Test polarity of magnets in a pickup
North of south?
With the help of a magnet you can find out whether a guitar element has the north or south pole at the top. In some humbuckers, you can determine which pole has the side with the screws. But why would you want to know this?
For example, first think of connecting (replacement) elements, where you want to prevent them from being out of phase unintentionally. You may also want to find out if two single coil pickups can form a humbucker when both are activated. The poles must then be mutually "inverted". A principle that you increasingly encounter.
Another important reason may be that you include this extra check in the general check on the originality of an instrument. Depending on the year of manufacture, the poles pointing upwards may have changed in the meantime. For example, the Fender Telecaster bridge element initially had the south pole above and the neck element the north. In the mid-1950s the magnets were also placed in the Telecaster neck element with the south side up. An original Gibson P90 always has top south. And a Gibson P.A.F. humbucker has the south poles on the side with the screws. On the internet, such details can be found per guitar and per type of element.
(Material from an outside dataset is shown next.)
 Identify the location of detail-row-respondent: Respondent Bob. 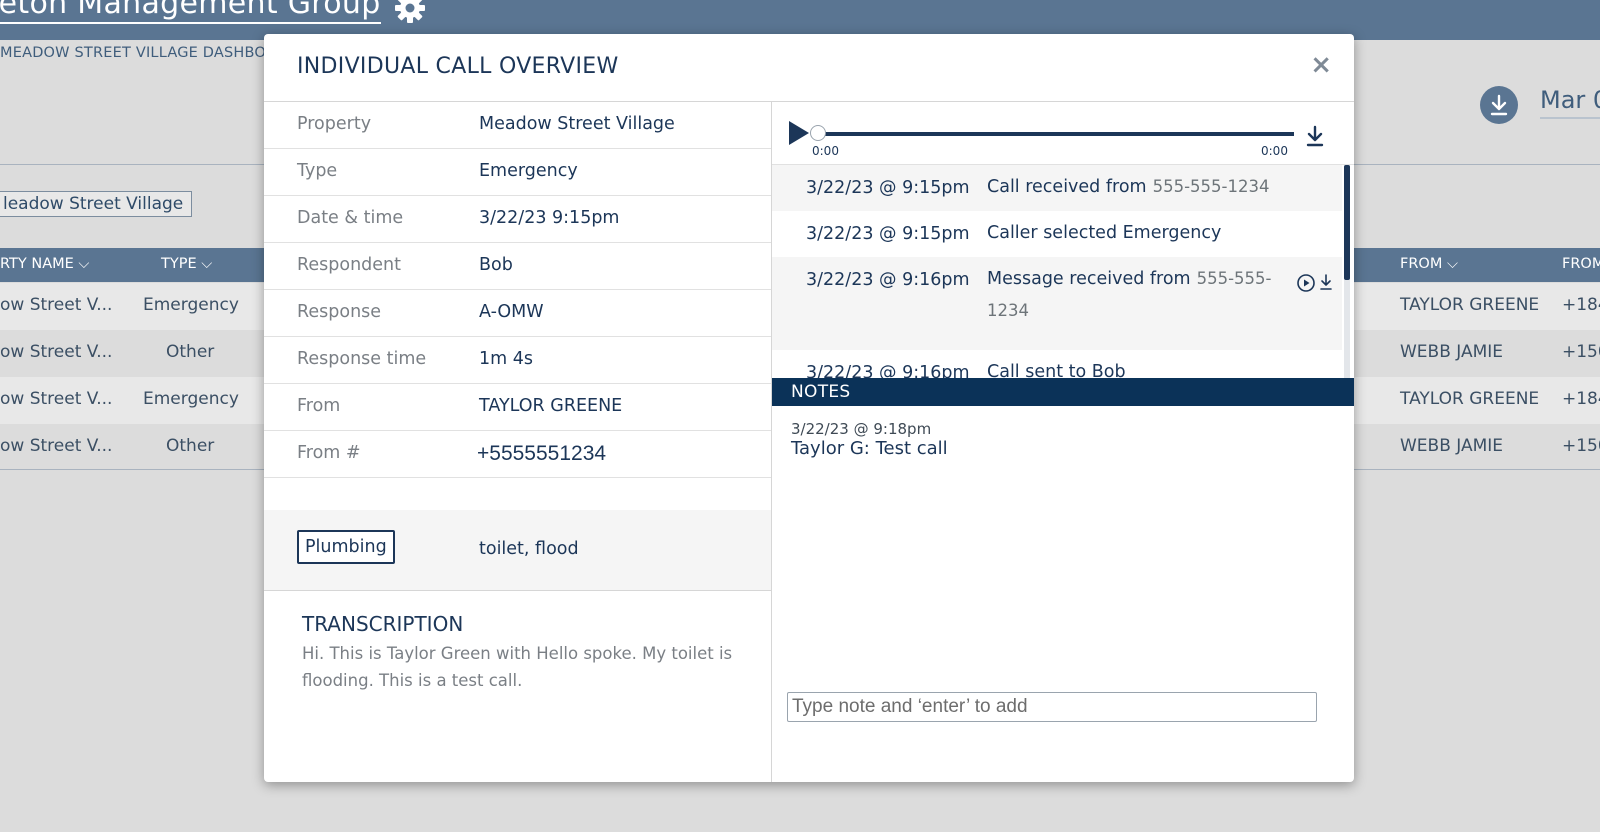
(518, 266).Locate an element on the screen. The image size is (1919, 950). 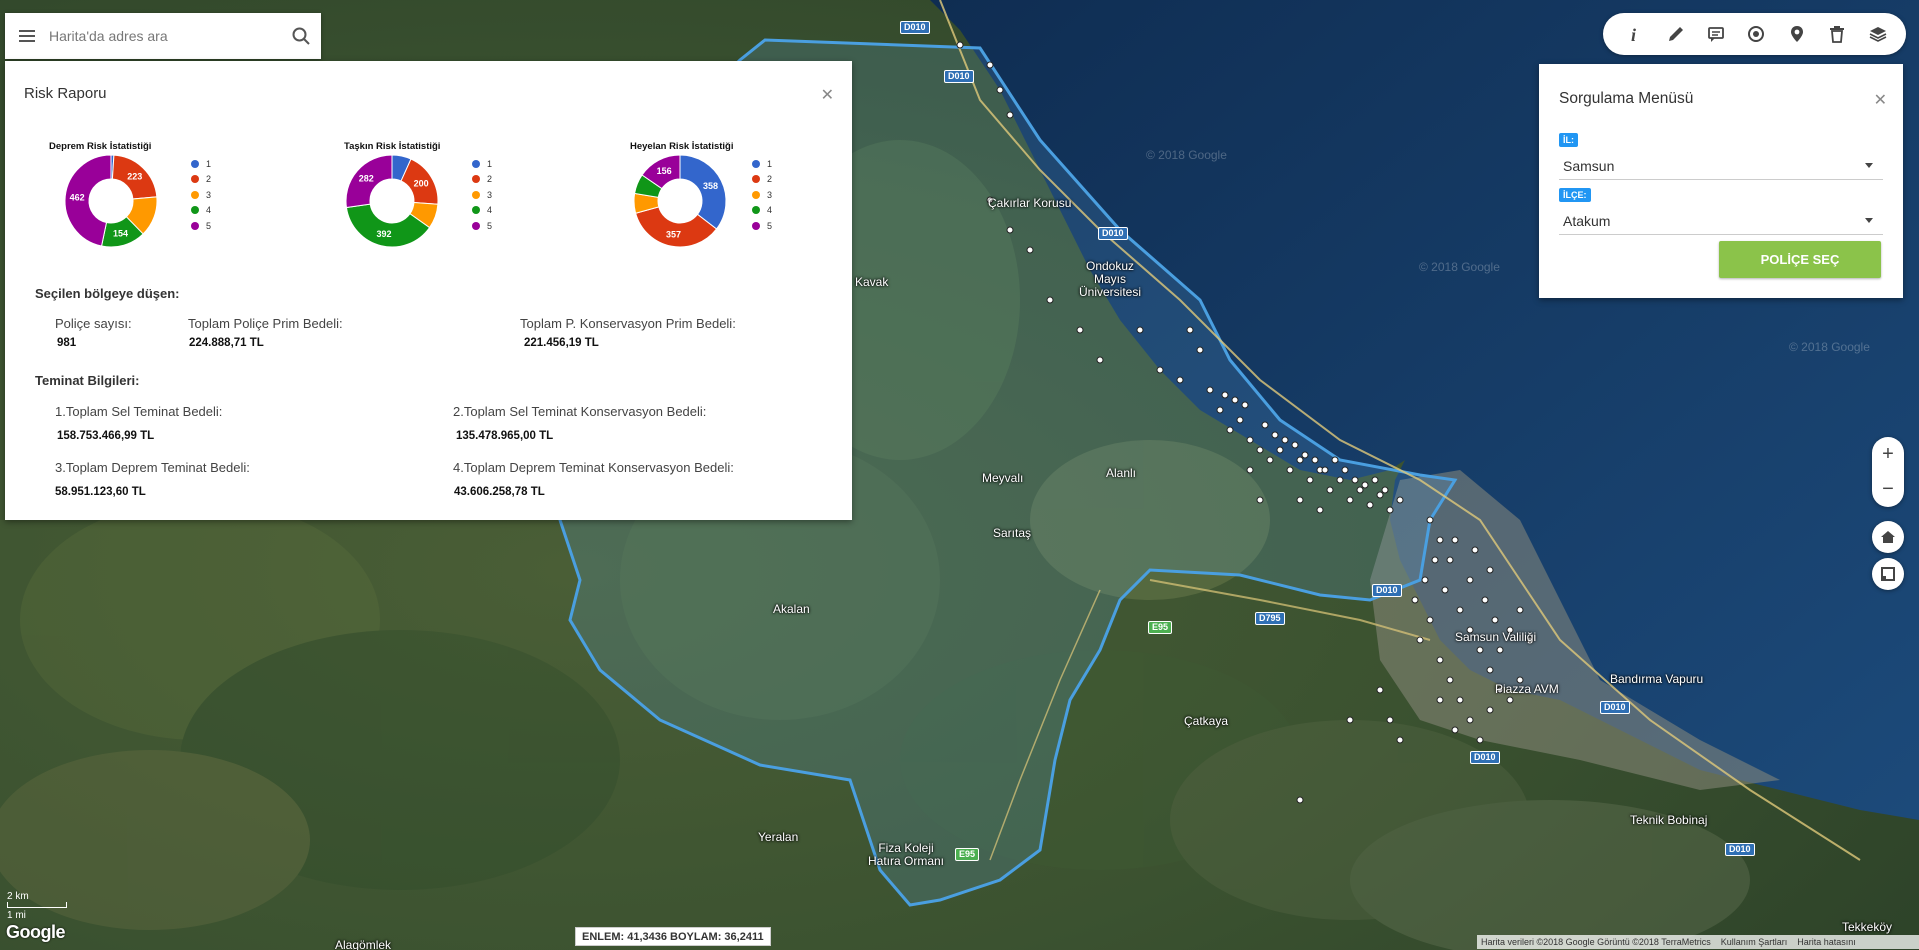
layers-button is located at coordinates (1878, 34).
You can test this with the aid of a separate magnet, the poles of which you know. Is your test magnet attracted to the magnet in the element or is it repelled? However simple, such test magnets are for sale. For example, the tester you see here, where a magnetic disc with the white or black side faces up when you hold it above a guitar pickup. In the photo you see the disc in the top left of the plastic tube. White means north at the top, black obviously so south. The whole is less than 10 cm long, you do not have to disassemble anything in the guitar and it turns out to be quite handy in practice.